06 setembro 2013

"Entre os vândalos"

"O essencial em um trabalho jornalístico é seu imperativo de objetividade. Cabe a ele registrar e transmitir a verdade dos fatos, como se a verdade estivesse ali, exposta à visitação, aguardando a chegada do repórter. Tal é a premissa do jornalismo objetivo. O que esta premissa exclui, como qualquer estudante de literatura moderna lhe dirá, é aquele fato incerto e relativo referente ao responsável pela reportagem, a moderna noção de que não existe o percebido sem aquele que percebe e que excluir as circunstâncias envolvendo a história é relatar uma inverdade. Tais circunstâncias poderiam incluir o fato de você ter corrido para apanhar um avião, ter tido muito o que beber no caminho, ter chegado e percebido que está vestido para os trópicos quando na verdade está quase nevando, que você esqueceu suas meias de lã, que você trouxe apenas lentes de contato, que você, afinal de contas, não vai conseguir a entrevista e que então, às quatro e meia, você deve registrar sua história, sendo obrigado a criá-la em sua maior parte. Poder-se-ia argumentar que as circunstâncias têm mais do que um peso casual na verdade relatada.

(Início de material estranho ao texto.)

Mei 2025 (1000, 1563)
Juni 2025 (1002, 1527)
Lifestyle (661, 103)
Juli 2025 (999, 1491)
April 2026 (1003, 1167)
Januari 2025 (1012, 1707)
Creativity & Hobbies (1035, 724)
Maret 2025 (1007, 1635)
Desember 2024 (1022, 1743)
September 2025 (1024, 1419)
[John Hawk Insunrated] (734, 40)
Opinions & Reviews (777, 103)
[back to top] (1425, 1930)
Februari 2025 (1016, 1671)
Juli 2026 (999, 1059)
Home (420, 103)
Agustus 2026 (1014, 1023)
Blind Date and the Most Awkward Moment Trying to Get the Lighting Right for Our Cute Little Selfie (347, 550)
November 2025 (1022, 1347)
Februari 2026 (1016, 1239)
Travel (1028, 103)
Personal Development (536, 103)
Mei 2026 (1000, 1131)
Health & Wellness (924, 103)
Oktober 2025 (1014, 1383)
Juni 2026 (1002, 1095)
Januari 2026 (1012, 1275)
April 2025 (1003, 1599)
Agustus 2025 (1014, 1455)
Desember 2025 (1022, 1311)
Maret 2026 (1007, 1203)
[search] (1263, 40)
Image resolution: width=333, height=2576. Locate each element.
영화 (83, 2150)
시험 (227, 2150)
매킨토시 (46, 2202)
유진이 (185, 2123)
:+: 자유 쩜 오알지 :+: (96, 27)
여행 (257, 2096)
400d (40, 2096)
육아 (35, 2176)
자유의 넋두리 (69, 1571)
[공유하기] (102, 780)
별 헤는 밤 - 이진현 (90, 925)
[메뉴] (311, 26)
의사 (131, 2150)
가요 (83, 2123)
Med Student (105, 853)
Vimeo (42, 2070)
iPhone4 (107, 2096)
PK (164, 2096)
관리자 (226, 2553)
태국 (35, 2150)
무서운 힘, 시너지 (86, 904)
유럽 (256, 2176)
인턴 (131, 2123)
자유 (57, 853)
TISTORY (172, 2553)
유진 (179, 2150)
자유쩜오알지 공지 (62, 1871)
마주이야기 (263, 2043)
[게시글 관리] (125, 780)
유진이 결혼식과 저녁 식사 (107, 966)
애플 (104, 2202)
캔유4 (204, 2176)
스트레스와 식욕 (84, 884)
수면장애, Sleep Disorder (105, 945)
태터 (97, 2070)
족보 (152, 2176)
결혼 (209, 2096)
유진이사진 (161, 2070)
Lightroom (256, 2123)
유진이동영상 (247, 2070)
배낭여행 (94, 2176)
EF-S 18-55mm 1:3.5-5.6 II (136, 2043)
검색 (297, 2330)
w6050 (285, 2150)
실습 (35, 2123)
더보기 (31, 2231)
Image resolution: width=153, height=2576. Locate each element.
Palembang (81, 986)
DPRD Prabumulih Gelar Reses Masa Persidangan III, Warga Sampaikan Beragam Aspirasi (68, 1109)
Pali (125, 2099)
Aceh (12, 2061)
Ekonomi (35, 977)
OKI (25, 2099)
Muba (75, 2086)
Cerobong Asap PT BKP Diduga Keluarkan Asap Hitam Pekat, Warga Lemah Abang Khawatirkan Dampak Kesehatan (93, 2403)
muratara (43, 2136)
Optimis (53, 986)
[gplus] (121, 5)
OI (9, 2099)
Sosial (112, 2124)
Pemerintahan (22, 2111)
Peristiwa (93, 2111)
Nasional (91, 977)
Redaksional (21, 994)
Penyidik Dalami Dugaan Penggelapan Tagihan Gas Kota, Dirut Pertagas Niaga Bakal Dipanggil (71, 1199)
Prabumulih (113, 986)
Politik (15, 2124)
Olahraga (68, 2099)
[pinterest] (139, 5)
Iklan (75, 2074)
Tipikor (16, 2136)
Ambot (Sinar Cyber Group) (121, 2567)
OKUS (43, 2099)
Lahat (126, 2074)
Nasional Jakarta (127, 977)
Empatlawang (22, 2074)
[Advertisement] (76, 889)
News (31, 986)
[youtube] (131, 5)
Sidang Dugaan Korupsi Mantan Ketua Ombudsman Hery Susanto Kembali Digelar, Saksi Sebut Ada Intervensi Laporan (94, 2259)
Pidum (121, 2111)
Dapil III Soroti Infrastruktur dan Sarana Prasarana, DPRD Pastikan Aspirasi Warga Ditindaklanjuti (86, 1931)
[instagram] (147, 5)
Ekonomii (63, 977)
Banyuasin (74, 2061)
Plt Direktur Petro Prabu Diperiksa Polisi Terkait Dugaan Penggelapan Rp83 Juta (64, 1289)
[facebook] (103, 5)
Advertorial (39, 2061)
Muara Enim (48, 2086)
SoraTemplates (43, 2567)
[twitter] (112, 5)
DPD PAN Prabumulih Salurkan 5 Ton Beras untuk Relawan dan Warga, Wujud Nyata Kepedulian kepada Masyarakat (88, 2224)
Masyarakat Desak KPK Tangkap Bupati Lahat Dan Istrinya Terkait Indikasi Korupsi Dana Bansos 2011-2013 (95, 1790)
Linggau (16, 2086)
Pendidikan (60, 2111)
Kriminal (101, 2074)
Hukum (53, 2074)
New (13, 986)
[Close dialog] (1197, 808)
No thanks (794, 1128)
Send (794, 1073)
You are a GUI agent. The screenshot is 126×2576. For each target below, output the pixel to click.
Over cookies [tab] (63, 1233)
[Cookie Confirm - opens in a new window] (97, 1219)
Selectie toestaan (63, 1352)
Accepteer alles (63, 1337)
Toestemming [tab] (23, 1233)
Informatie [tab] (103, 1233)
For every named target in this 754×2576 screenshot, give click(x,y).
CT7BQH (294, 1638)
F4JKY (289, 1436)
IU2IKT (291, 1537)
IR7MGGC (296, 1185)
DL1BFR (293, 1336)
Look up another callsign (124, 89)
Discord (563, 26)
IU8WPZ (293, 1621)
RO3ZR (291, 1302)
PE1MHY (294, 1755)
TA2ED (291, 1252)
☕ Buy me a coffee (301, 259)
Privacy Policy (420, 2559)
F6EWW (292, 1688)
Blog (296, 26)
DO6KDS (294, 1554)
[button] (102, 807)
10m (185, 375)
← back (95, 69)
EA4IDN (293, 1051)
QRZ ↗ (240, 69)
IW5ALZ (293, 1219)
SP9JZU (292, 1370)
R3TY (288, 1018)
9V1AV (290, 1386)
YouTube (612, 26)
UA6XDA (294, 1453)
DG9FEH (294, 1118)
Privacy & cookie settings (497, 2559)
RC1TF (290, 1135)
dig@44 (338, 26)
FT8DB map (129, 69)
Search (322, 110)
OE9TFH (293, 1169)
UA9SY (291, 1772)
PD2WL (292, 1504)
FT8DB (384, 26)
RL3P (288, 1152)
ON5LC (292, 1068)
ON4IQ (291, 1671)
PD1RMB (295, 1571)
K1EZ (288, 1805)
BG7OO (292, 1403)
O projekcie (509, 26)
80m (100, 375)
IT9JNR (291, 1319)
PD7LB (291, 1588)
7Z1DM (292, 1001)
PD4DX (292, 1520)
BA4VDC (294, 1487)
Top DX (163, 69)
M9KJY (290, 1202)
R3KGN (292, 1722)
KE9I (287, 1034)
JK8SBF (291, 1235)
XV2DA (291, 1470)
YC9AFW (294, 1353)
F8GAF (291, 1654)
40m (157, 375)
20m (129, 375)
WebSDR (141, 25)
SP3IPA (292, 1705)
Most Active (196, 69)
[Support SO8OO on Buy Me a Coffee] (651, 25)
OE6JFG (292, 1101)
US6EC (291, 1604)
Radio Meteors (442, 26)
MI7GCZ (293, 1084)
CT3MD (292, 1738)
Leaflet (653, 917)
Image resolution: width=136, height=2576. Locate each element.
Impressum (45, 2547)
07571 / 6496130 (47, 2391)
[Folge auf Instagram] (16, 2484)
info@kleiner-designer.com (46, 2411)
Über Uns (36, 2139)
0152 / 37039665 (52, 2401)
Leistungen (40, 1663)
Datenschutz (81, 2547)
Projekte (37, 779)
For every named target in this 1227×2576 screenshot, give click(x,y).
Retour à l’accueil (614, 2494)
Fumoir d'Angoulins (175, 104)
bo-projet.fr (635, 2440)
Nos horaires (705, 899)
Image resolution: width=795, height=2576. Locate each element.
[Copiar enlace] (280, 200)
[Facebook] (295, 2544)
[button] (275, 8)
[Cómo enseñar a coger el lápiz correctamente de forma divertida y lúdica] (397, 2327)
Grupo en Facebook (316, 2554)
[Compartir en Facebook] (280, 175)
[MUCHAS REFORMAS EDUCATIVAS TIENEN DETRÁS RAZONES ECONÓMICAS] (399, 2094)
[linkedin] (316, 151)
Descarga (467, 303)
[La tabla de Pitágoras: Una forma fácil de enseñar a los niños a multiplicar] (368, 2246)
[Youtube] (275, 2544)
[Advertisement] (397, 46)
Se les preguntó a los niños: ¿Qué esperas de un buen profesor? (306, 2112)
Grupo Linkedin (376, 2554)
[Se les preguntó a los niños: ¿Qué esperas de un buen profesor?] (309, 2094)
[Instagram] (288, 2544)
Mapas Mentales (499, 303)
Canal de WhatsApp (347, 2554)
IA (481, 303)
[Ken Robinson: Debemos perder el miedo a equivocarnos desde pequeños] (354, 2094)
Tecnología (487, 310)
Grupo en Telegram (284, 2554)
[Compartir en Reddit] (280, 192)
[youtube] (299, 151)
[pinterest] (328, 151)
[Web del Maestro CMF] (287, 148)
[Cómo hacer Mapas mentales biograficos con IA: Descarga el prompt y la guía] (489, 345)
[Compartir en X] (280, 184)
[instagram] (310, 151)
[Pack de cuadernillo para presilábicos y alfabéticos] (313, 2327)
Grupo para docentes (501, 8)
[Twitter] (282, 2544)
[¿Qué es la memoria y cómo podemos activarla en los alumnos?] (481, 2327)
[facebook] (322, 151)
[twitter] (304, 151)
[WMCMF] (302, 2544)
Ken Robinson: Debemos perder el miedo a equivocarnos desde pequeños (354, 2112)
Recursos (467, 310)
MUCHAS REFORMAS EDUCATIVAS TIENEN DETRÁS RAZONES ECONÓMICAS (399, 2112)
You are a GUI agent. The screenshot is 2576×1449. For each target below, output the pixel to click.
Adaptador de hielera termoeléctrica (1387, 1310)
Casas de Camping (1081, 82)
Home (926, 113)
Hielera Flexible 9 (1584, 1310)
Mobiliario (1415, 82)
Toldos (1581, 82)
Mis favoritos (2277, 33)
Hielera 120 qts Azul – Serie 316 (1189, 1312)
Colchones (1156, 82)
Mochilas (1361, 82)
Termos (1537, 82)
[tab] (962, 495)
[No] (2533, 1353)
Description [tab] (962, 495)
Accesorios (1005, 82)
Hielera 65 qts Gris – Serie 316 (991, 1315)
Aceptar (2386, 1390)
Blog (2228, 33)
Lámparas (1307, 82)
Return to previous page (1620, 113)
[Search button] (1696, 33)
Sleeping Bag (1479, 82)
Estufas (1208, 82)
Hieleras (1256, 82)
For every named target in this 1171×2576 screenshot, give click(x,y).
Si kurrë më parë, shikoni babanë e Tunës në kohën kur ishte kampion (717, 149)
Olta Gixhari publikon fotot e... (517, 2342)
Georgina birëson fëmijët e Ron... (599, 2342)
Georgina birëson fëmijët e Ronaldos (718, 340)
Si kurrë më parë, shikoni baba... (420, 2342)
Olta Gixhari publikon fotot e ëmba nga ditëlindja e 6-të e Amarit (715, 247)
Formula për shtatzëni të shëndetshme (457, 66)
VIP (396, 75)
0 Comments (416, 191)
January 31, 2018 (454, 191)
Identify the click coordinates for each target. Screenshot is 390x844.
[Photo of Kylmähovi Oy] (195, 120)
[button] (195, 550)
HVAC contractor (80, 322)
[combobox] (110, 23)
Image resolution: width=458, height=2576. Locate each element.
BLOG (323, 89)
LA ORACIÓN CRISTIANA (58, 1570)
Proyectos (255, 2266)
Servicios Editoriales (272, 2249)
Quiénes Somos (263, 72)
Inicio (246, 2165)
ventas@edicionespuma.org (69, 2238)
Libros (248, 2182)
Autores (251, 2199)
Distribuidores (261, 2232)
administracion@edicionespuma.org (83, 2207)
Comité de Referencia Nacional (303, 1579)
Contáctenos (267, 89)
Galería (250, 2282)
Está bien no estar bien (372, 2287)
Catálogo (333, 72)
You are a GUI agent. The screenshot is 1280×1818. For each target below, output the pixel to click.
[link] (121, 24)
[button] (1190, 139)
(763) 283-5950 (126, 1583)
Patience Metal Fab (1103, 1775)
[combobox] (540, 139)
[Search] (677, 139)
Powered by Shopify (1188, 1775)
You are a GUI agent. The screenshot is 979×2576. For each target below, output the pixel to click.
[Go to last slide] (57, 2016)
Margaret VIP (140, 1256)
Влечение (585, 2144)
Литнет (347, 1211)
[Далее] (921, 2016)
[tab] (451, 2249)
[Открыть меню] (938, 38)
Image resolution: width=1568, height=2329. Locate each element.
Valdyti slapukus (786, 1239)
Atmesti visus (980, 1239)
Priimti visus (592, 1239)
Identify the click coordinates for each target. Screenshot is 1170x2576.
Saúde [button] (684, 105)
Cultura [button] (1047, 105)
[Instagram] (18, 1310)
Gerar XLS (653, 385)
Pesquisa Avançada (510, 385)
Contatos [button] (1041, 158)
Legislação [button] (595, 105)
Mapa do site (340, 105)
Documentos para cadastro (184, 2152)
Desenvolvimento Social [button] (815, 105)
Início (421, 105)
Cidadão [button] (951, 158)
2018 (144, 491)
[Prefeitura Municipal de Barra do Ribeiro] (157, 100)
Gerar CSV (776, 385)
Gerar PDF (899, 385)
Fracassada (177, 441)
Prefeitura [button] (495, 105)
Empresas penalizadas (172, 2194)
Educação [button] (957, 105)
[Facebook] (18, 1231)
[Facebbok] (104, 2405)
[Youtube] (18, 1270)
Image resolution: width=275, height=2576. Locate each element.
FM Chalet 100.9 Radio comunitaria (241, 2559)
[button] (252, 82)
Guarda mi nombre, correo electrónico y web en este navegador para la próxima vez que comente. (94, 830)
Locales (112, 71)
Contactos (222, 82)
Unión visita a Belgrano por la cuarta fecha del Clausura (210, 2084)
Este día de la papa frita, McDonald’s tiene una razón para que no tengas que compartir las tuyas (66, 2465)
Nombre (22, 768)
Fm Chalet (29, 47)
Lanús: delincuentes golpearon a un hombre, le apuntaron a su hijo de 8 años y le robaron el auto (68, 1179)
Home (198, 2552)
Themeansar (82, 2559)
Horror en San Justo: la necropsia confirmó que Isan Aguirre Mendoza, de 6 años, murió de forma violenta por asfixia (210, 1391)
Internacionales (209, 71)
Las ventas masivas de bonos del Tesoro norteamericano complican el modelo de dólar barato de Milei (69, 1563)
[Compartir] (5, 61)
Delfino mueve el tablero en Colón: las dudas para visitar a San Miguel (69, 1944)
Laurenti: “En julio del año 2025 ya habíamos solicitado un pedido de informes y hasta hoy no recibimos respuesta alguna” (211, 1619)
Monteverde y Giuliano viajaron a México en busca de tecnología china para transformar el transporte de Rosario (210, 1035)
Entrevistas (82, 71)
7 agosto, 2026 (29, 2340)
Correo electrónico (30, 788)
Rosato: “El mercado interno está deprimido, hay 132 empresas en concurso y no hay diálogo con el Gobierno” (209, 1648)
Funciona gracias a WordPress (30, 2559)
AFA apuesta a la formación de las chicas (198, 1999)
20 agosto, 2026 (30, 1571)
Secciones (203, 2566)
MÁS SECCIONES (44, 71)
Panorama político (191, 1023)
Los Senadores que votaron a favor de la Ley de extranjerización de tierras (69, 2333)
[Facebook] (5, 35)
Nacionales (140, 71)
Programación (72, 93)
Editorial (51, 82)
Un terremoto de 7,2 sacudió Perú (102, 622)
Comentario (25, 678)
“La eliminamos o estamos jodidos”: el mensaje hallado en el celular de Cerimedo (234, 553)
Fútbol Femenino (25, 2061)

Não é minha intenção contar uma inverdade e sinto-me compelido, portanto, a ressaltar que, nesse momento, pouco depois de cruzar com a tão desoladora figura do sr. Wicks, o repórter tomou consciência de que as circunstâncias envolvendo sua história tinham se tornado relevantes e significativas e que, caso ignoradas, seu relato dos fatos que se seguem estaria amplamente incompleto. E suas circunstâncias eram as seguintes: o repórter estava muito, muito embriagado. 


Ele não poderia, portanto, lembrar de muita coisa quanto à viagem de ônibus, exceto uma vaga e nebulosa ideia de que havia menos gente no ônibus dessa vez e que, espantosamente, o motorista era o mesmo. O outro fato de que se lembra é o de ter chegado."


























Na Inglaterra, jornalista americano se deixa seduzir pela conduta de hooligans locais (as brigas, as bebedeiras, o fanatismo pelo clube) e, sem perceber, se torna um deles.

Alguém aí pode pensar que esta é a sinopse de "Hooligans" ("Green Street Hooligans"), o filme de 2005 com Elijah Wood.

Até poderia ser. Mas não é.

É, na verdade, uma forma um pouco forçada (eu admito) de apresentar o livro "Entre os vândalos" ("Among the thugs"), de Bill Buford, jornalista americano radicado em Londres. Mas verdade mesmo é que o filme guarda muita relação com o livro - não que seja baseado nele, mas a inspiração é inegável.

Narrado todo ele em primeira pessoa, "Entre os vândalos" é um mergulho no submundo das "firmas" inglesas da década de 1980, tempo das tragédias de Hillsborough e de Heysel e de todo aquele cenário que mudou o futebol mundial para sempre.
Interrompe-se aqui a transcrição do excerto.